TEXT PASSAGE:

──────

1. Field of Invention

This invention relates generally to the death care industry, and more particularly to storage for and methods of memorializing a deceased, cremated pet.

2. Discussion of Prior Art

There are many products in prior art with the purpose of containing the cremated remains of a cherished pet, and even some that display the remains in a creative and satisfyingly memorializing method. However, there continues to be small variety of choices in the area of personalization in the pet death care industry.

Additionally, there is a lack of products evident in the prior art that memorializes a pet in a means that addresses the anguish and need for physically tangible comfort to which a pet-owner is subject when faced with a loss. Much of the prior art consists of a means to display cremated remains in a decorative fashion, on a mantelpiece or hung on the wall.

Accordingly, there are two different classes of patents concerning memorializing products involving cremated remains: containment methodology and means by which the ashes may be molded into a memorializing display item.

──────

RAW DATA:
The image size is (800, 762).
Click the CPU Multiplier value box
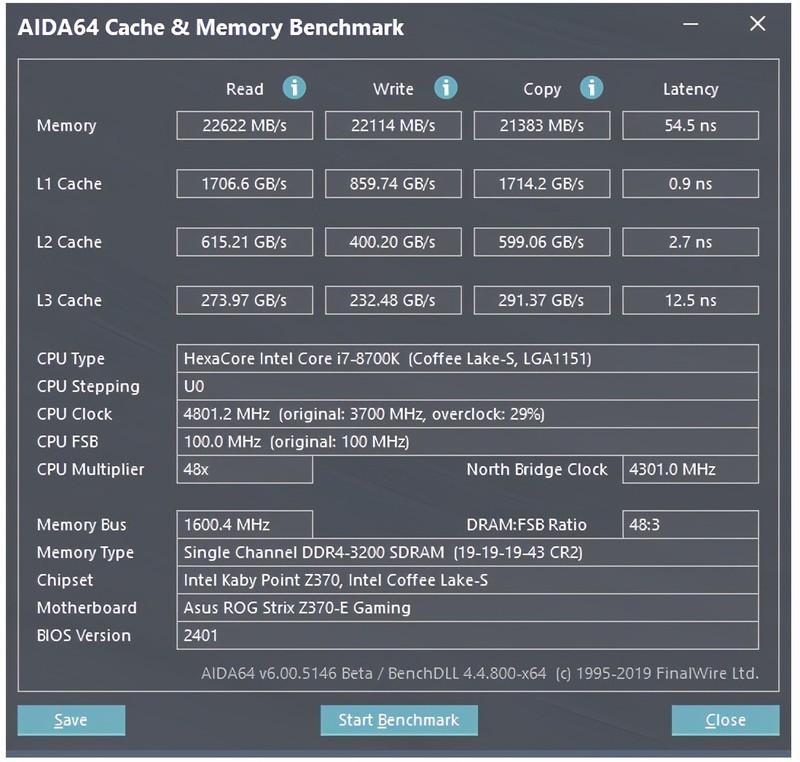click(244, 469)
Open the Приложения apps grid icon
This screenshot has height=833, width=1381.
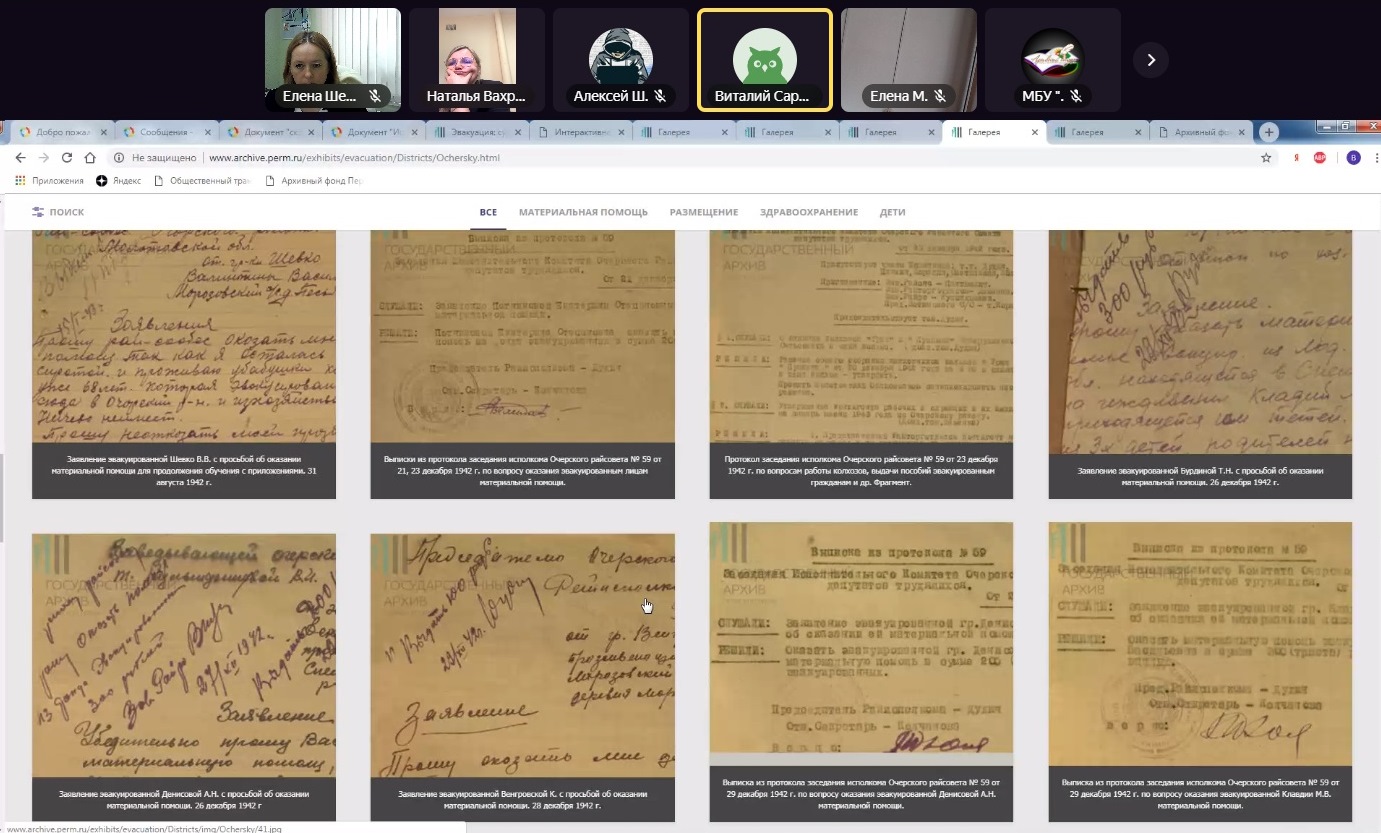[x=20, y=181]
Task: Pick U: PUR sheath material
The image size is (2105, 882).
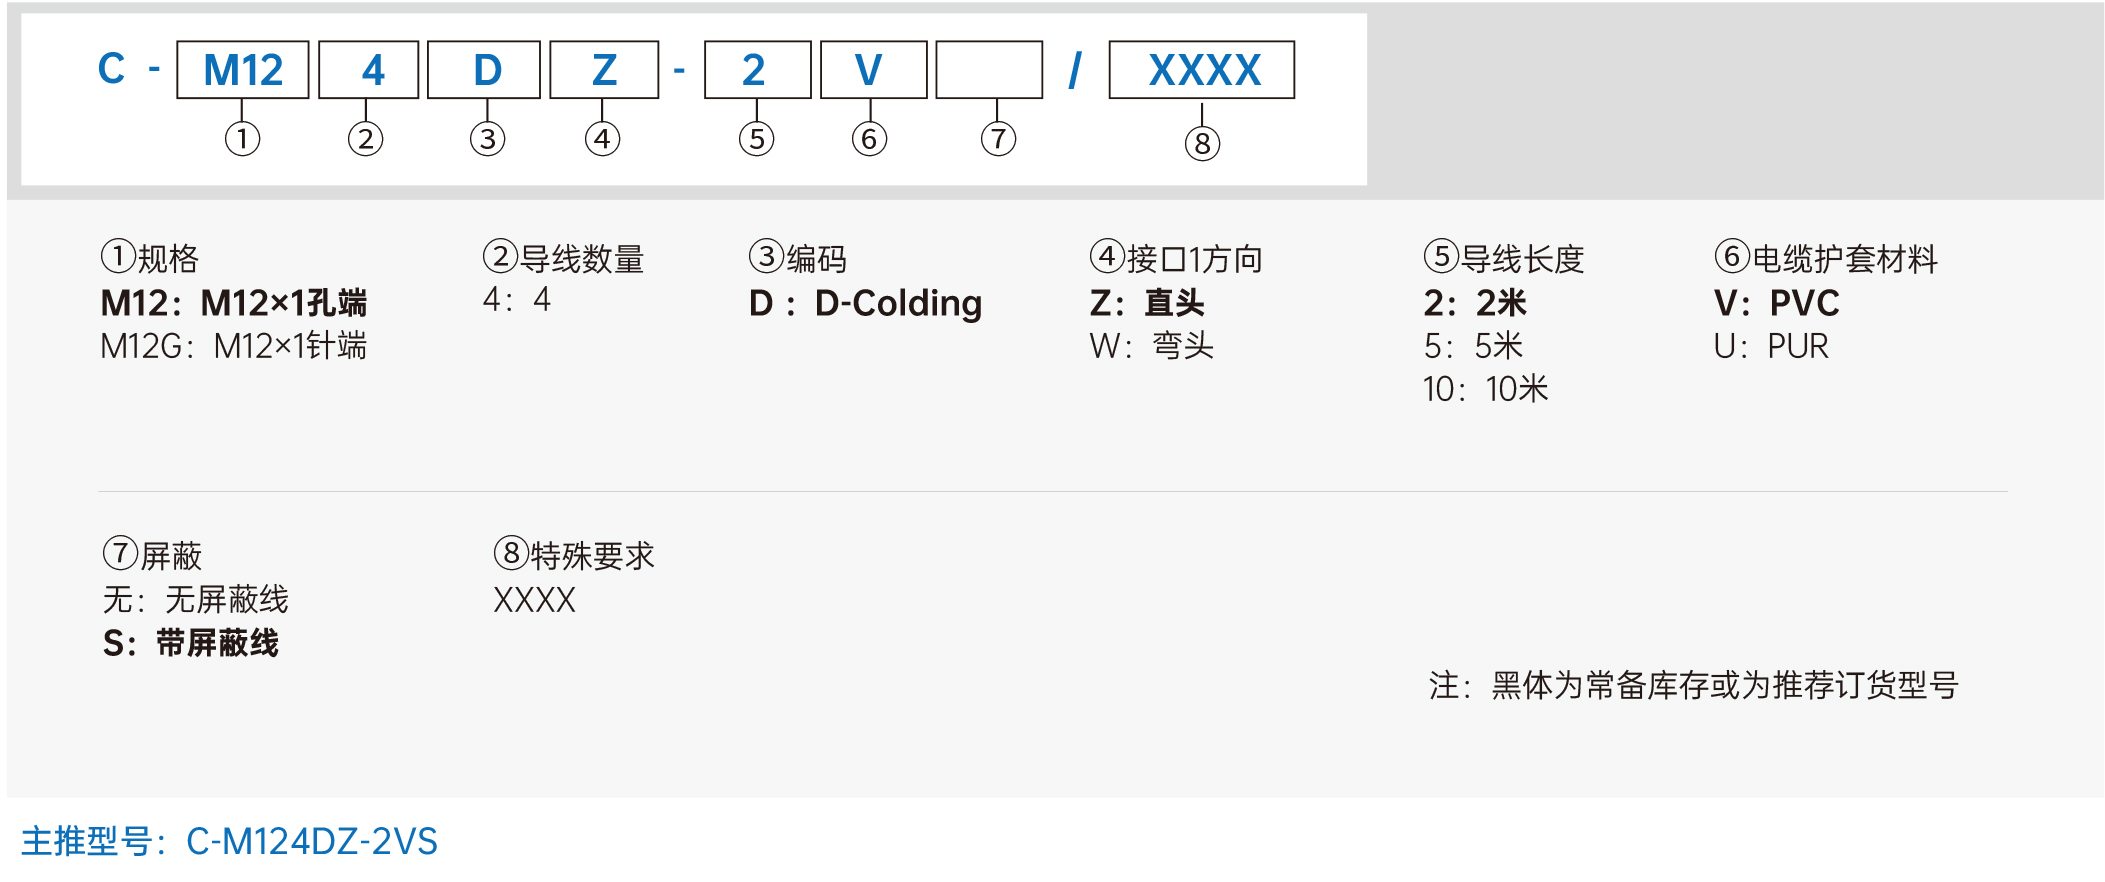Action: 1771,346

──────

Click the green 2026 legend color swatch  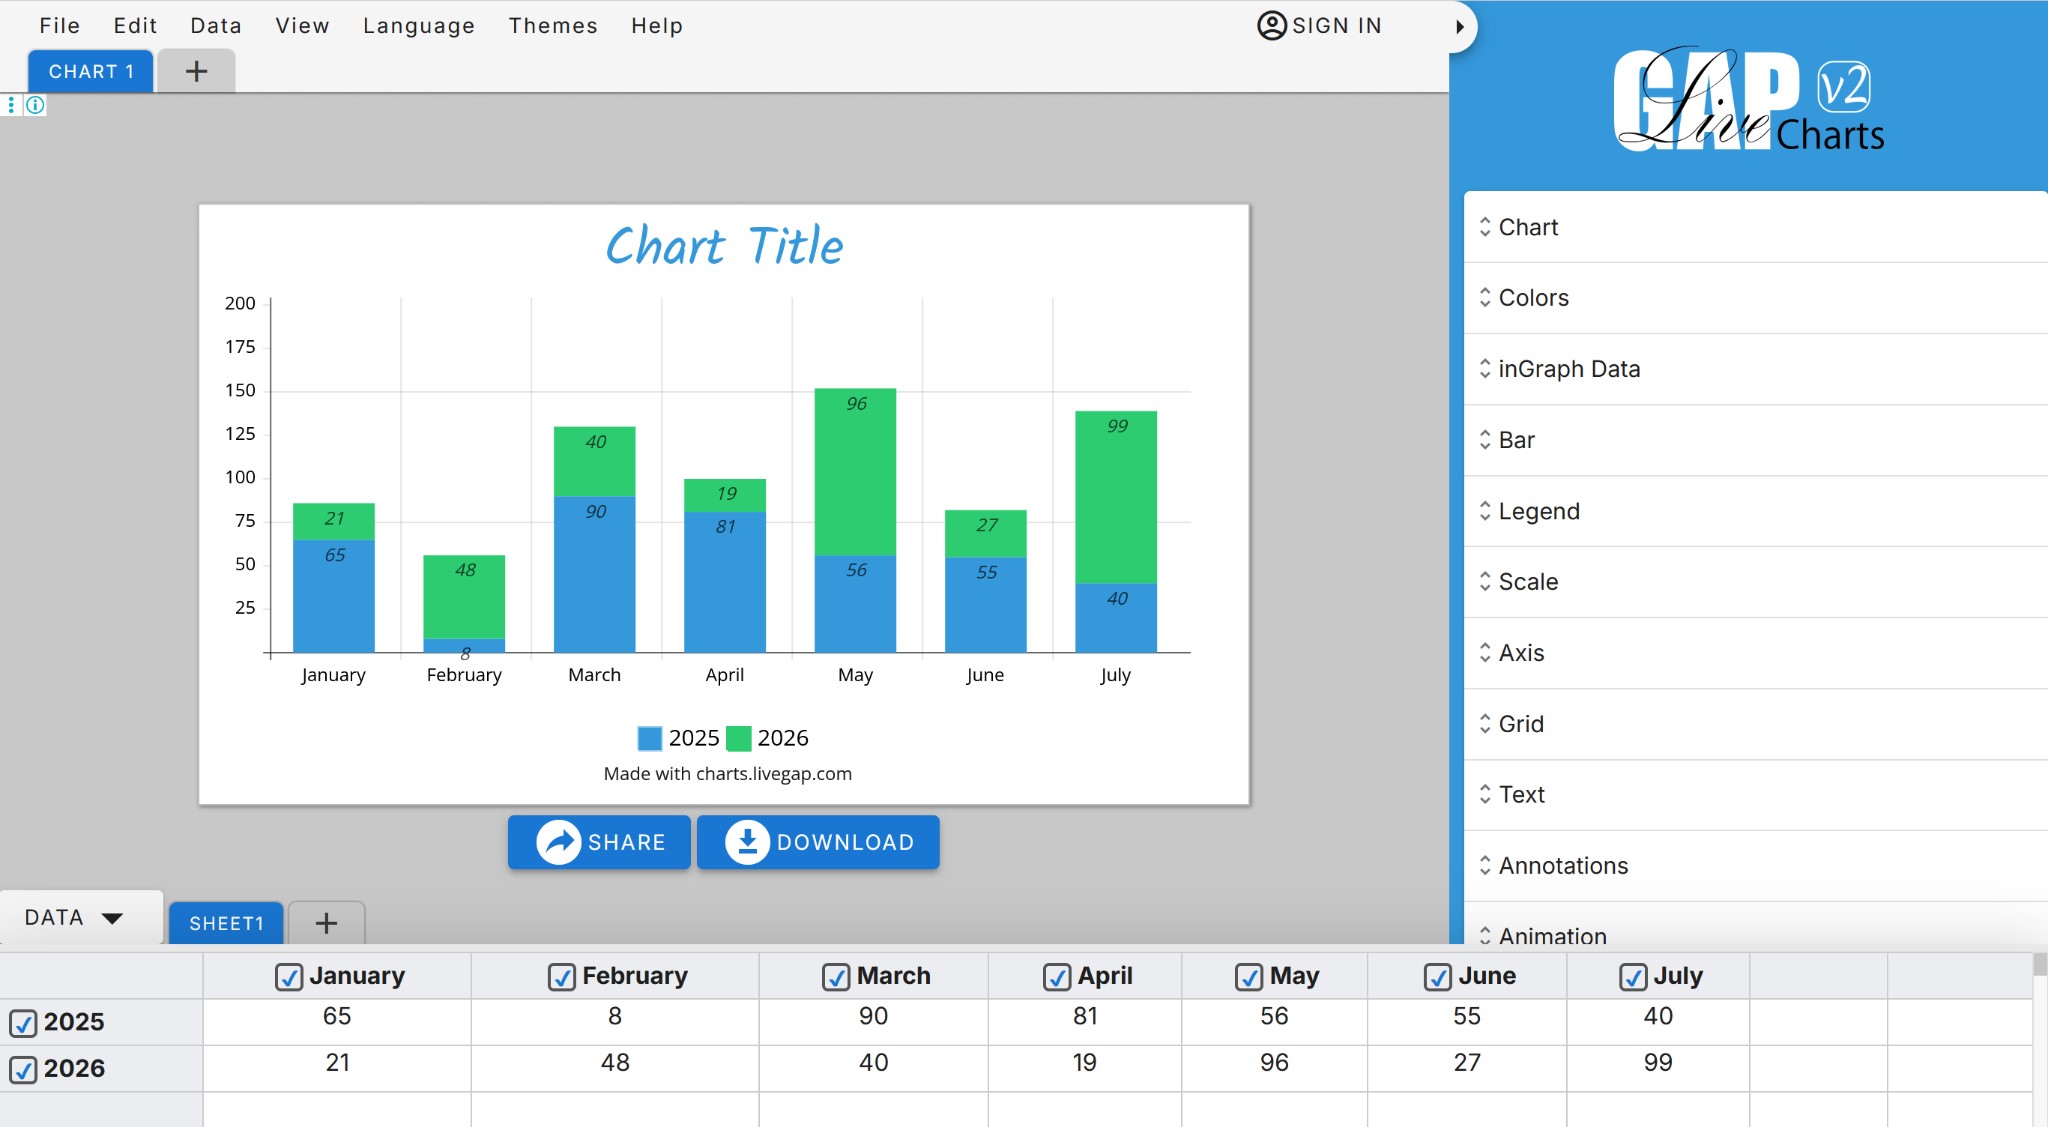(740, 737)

──────

GIVEN INSTRUCTION 1:
Answer these questions using the pet memorial patent text. Mark each answer with the same letter as its question.
(a) What industry does the invention generally relate to?
(b) Where does much of the prior art display cremated remains?
(c) What are the two classes of patents concerning memorializing products involving cremated remains?
GIVEN INSTRUCTION 2:
Summarize the pet memorial patent text in two sentences.
GIVEN INSTRUCTION 3:
Resume the pet memorial patent text from the point where it stops.

TASK ANSWER 1:
(a) The death care industry.
(b) On a mantelpiece or hung on the wall.
(c) Containment methodology, and means by which the ashes may be molded into a memorializing display item.

TASK ANSWER 2:
The invention concerns storage for and methods of memorializing a deceased, cremated pet, in a field where prior art offers ways to contain and display remains but little variety in personalization. The prior art also lacks products that address a grieving owner's anguish and need for physically tangible comfort, and such patents fall into two classes: containment methodology and means of molding ashes into a memorializing display item.

TASK ANSWER 3:
In addition to the traditional urns, there are several containment methodologies listed in the prior art. U.S. Pat. No. 6,735,831 to Greiwe, et al, describes a receptacle and a memorial plaque which one may put on display along with a tray for mementos, while U.S. Pat. No. 6,175,995 to Parker, et al describes a lawn or garden ornament with a compartment adapted to contain the cremated remains. Other display devices include a football-helmet shaped crematory urn (U.S. Pat. No. 5,896,632), candlestick holder/crematory remains container (U.S. Pat. No. 5,813,098), cube-shaped vessel for cremated remains having a receptacle for a photograph (U.S. Pat. No. 6,526,636) and a pyramid shaped display device (U.S. Pat. No. 5,704,103). All of these patents provide a way to contain the remains in an attractive and unique way, but does not provide any further comfort to the grieving than can be provided by sight alone.

Molding methodology takes the memorializing field a step farther. These products allow loved ones to incorporate the cremated ashes into a moldable substance which can then be shaped in a likeness of the one who is lost, or in some other shape particular to the loved ones' interests. In U.S. Pat. No. 5,016,330, Botsch describes this very process and that the resulting surface may be inscribed with indicia descriptive of the identity of the being who is the source of the ash. U.S. Pat. No. 6,200,507 to Dennis describes a means of combining crematory ash with a resin which may be cured into any shape and finished with an outer layer material such as marble, bronze or wood. Santorello, et al, describes an ash silhouette display case in U.S. Pat. No. 6,665,916, in which the ashes are poured into a mold taking the shape of the deceased. These methods are ways in which the crematory ashes may actually be visualized by loved ones. They still provide no tactilely satisfying comfort to the grieving pet owner, however.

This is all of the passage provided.